Scanning electron microscopy analysis of ultrastructure changes in R. solanacearum cells SEM was used to observe the ultrastructure changes in R. solanacearum cells with and without the addition of GE (0MIC, 1MIC and 5MIC). With the addition of 1MIC GE, the membrane surfaces showed folds and holes, and cells are stacked and adhered. With the addition of 5MIC GE, R. solanacearum cells showed obvious morphological changes. The SEM observation confirmed that GE induced severe physical damage and considerable morphological alterations to R. solanacearum. The alterations may be due to GE-enhanced cell permeability and destabilization of membrane integrity.

Control efficacy of GE on bacterial wilt on ginger

The results were recorded as disease incidence, disease index and control efficacy after the inoculation of R. solanacearum. The disease incidence and disease index in the control and GE-treated plants were 15.8, 11.0, 50.8, 99.2 and 0, 9.2, 19.2 and 65.8 at 5, 10, 15 and 20days after inoculation, respectively. The control efficiency of GE on ginger bacterial wilt was 0%, 30.8%, 69.7% and 10.2% at 5, 10, 15 and 20days after inoculation, respectively. The emergence of wilting symptoms was markedly delayed, and disease development was slower in GE-treated plants than in control plants. However, in vitro inoculation of the rhizome with directly R. solanacearum showed that ginger rhizomes had no obvious decay symptoms after 5days as compared with control.

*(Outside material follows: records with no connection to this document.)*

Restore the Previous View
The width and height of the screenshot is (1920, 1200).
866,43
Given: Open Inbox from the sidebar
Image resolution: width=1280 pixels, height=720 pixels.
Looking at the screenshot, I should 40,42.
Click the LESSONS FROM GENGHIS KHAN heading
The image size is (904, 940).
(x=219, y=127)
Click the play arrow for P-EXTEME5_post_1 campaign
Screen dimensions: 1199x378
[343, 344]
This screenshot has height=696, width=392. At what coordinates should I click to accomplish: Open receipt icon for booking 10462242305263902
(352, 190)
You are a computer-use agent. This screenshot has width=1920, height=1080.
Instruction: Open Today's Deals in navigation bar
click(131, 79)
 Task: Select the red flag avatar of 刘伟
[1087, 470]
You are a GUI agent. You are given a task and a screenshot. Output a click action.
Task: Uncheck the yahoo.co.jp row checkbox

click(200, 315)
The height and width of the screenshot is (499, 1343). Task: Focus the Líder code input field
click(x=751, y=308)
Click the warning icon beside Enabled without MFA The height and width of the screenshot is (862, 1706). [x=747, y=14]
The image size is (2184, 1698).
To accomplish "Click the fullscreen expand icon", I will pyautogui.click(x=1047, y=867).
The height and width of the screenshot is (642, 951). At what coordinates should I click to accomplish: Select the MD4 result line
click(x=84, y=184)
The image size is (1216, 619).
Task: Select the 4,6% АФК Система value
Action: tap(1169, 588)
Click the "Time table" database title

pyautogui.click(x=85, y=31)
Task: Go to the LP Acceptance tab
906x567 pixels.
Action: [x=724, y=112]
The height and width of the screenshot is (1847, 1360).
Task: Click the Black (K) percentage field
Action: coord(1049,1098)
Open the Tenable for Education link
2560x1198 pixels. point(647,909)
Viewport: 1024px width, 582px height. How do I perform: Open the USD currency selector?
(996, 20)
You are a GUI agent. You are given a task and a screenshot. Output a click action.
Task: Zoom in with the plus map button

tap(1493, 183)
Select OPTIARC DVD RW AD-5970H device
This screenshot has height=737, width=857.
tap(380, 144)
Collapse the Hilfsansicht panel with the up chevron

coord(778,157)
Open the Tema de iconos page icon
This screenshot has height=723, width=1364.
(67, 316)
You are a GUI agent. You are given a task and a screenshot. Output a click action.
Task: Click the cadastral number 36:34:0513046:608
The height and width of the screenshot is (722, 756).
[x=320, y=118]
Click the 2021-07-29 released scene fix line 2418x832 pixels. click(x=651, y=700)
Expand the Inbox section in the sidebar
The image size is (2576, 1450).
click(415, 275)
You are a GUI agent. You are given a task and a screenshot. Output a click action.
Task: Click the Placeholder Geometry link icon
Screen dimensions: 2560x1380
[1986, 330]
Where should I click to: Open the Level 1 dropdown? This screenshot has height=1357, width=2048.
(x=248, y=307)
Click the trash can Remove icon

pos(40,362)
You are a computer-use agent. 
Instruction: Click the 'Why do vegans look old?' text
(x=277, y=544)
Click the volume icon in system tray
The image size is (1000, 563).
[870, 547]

Overall, this study found that GE has a significant antibacterial effect on R. solanacearum, and the antibacterial effect is concentration-dependent. GE can exert inhibitory effects on R. solanacearum in several ways. First, the GE treatments changed the morphology of R. solanacearum cells, with some of the cell walls becoming blurred and cytoplasmic content leakage. Secondly, the relative electric conductivity, losses of DNA and proteins of the suspension, and the fraction of R. solanacearum cells with PI fluorescence increased with increasing treatment time and concentration of GE, which verified that GE has a destructive effect on R. solanacearum membrane permeability and integrity. In addition, GE could lower key enzyme activity and effectively inhibit the synthesis of the virulence factor EPS. Furthermore, pot experiments demonstrated that GE can significantly control the bacterial wilt of ginger during infection.

Reference:

Zhang, L., Qin, M., Yin, J., Liu, X., Zhou, J., Zhu, Y. and Liu, Y., 2022. Antibacterial activity and mechanism of ginger extract against Ralstonia solanacearum. Journal of Applied Microbiology, 133(4), pp.2642-2654.